▶ **Problem requirements**: How many of the lines below contain the word "type"? Reply with the number alone.

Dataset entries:
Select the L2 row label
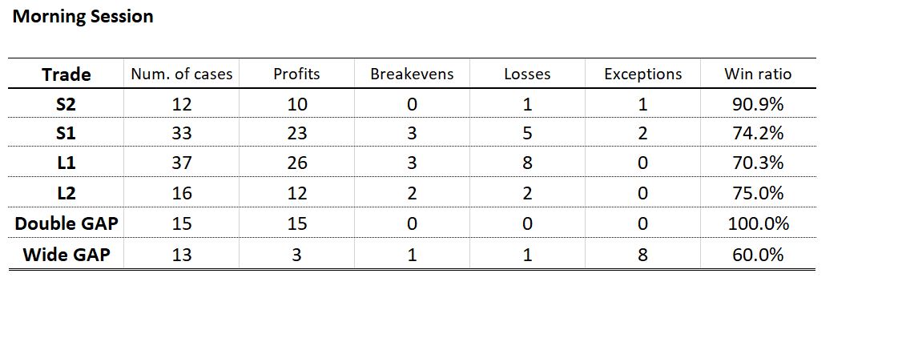The height and width of the screenshot is (358, 910). click(66, 193)
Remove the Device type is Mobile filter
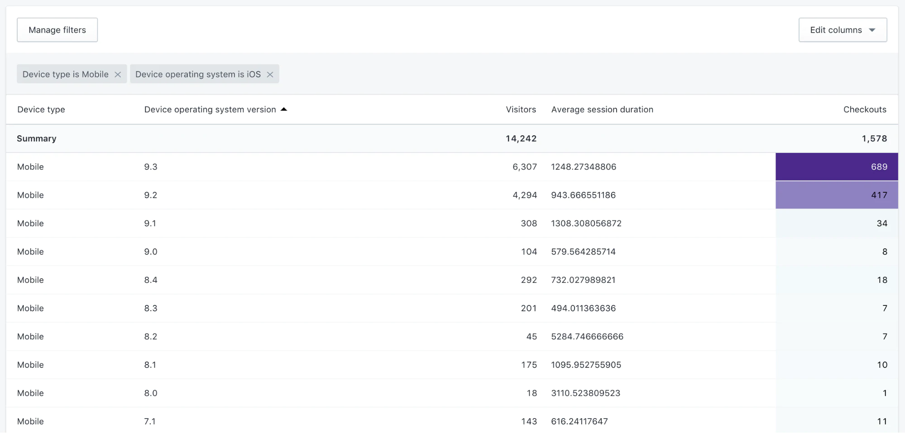 point(118,75)
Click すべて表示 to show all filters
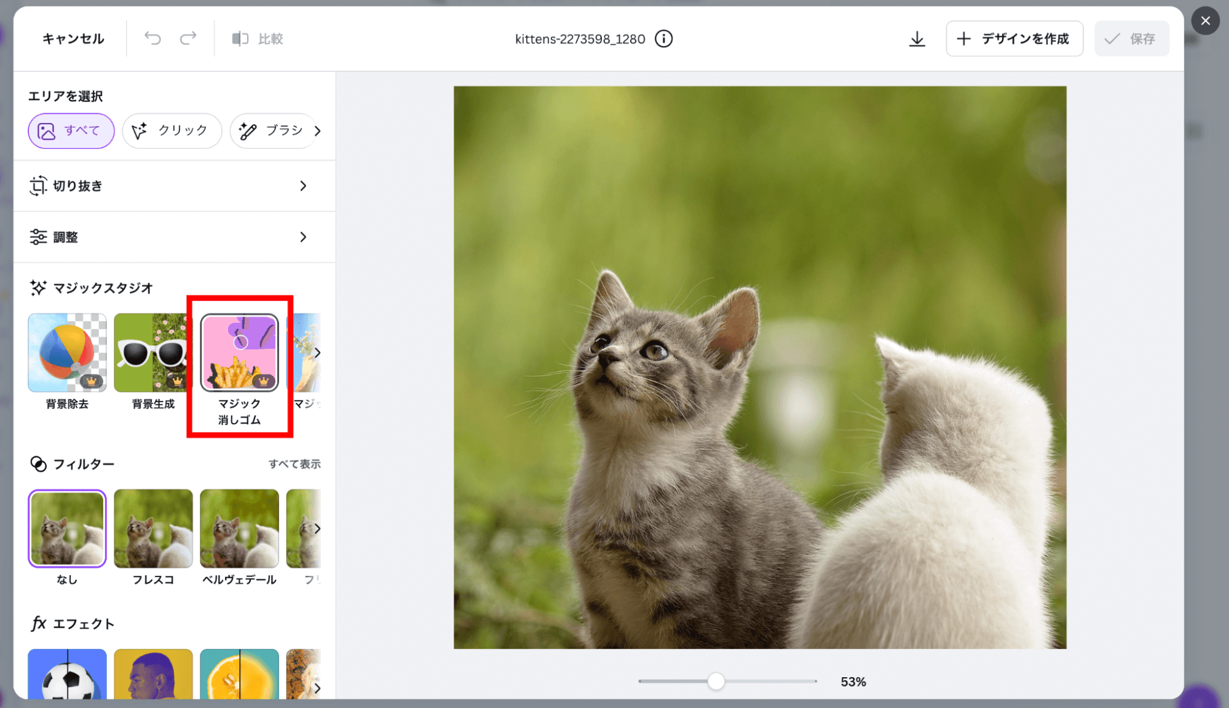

▶ **Output for this exercise**: 1